Alkermes PLC’s Aristada (aripiprazole lauroxil) injectable medication has won approval from the U.S. Food and Drug Administration as an extended-release injectable suspension to treat schizophrenia.
The drug has now gained FDA approval in four different doses and three dosing duration choices (monthly, every six weeks or bi-monthly), extending what the company describes as “an unprecedented range of flexibility to patients and health care providers.”
One common difficulty in medication administration is dosage adherence. With the new formula, consumers can relinquish the responsibility of coping with daily dosing, freeing them to focus on other treatment aspects — especially for individuals transitioning from inpatient to outpatient care, according to one doctor.

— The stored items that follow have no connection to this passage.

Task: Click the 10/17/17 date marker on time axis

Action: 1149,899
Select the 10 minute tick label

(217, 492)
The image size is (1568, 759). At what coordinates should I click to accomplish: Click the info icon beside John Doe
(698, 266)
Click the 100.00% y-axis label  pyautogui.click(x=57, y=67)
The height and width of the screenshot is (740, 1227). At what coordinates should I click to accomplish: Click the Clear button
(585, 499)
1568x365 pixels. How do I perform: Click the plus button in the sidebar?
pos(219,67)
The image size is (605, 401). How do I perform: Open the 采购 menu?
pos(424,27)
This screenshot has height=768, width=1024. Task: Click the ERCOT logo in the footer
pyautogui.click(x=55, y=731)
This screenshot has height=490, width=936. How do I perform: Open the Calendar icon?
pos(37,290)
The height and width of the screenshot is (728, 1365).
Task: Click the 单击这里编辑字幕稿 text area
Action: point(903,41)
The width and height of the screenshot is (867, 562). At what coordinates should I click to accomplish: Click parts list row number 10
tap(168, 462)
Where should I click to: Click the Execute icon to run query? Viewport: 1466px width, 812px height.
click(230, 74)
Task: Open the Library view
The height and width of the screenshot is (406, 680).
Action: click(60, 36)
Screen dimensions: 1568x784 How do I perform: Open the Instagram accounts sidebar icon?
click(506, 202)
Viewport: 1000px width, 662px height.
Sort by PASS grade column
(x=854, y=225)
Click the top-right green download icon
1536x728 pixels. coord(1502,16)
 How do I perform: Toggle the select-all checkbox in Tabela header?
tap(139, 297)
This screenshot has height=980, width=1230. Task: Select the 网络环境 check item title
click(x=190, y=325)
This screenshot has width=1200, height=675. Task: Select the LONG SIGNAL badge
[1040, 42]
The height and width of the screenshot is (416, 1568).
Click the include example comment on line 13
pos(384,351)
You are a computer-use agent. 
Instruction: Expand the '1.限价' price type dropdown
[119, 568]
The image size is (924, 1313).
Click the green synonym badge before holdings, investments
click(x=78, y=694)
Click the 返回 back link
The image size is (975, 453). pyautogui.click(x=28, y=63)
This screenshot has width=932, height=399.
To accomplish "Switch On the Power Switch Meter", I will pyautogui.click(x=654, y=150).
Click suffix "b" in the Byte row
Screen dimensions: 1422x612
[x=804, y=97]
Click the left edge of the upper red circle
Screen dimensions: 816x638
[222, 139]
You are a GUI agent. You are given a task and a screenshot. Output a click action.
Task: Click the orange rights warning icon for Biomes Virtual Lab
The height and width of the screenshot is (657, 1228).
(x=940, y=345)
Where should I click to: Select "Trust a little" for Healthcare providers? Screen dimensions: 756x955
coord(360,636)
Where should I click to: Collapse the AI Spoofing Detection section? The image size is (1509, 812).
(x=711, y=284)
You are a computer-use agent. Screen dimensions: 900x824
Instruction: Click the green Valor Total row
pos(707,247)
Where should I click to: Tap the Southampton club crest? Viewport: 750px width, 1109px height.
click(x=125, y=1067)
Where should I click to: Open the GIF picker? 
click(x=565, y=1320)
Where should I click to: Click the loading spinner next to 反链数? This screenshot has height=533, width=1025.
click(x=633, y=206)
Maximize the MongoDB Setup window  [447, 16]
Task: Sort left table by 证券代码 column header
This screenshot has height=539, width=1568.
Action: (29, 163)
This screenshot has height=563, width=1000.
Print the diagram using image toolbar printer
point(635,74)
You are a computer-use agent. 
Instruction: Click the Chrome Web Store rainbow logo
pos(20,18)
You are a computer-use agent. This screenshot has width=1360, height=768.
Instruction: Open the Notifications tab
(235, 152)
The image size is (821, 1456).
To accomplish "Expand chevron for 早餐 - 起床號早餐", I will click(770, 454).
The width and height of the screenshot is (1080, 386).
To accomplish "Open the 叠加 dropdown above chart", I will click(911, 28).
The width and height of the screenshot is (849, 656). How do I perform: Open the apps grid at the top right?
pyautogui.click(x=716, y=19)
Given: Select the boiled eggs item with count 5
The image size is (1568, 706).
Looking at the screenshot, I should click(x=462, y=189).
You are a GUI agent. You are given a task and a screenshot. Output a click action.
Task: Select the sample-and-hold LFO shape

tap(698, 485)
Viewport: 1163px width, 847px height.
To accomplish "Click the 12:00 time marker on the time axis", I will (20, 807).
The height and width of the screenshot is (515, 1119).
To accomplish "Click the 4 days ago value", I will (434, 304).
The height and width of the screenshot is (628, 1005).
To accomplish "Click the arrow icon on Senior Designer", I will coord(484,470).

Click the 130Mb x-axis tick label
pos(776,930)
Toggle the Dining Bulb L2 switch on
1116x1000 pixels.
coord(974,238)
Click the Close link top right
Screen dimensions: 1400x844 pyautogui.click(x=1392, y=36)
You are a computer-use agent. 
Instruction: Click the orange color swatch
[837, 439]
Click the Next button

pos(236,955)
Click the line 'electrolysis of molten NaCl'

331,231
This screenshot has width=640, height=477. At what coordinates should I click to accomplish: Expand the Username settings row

“Transitioning patients with schizophrenia … can be challenging,” Dr. Joseph McEvoy, Duke University Medical Center’s professor emeritus of psychiatry and behavioral health, said. “The availability of an antipsychotic that can be initiated prior to hospital discharge and provide therapeutic levels of medication for two months will be a welcome new treatment option for healthcare providers, caregivers and patients.”
McEvoy added that practitioners are now trending toward longer-lasting formulations as the medical community gains awareness of “the benefits of less-frequent dosing and the resulting ability to focus on other important treatment goals for patients.”
Global biopharmaceutical firm Alkermes develops medications to address central nervous system diseases. International operations are based in Dublin, Ireland, while U.S. headquarters are located in Waltham, Massachusetts.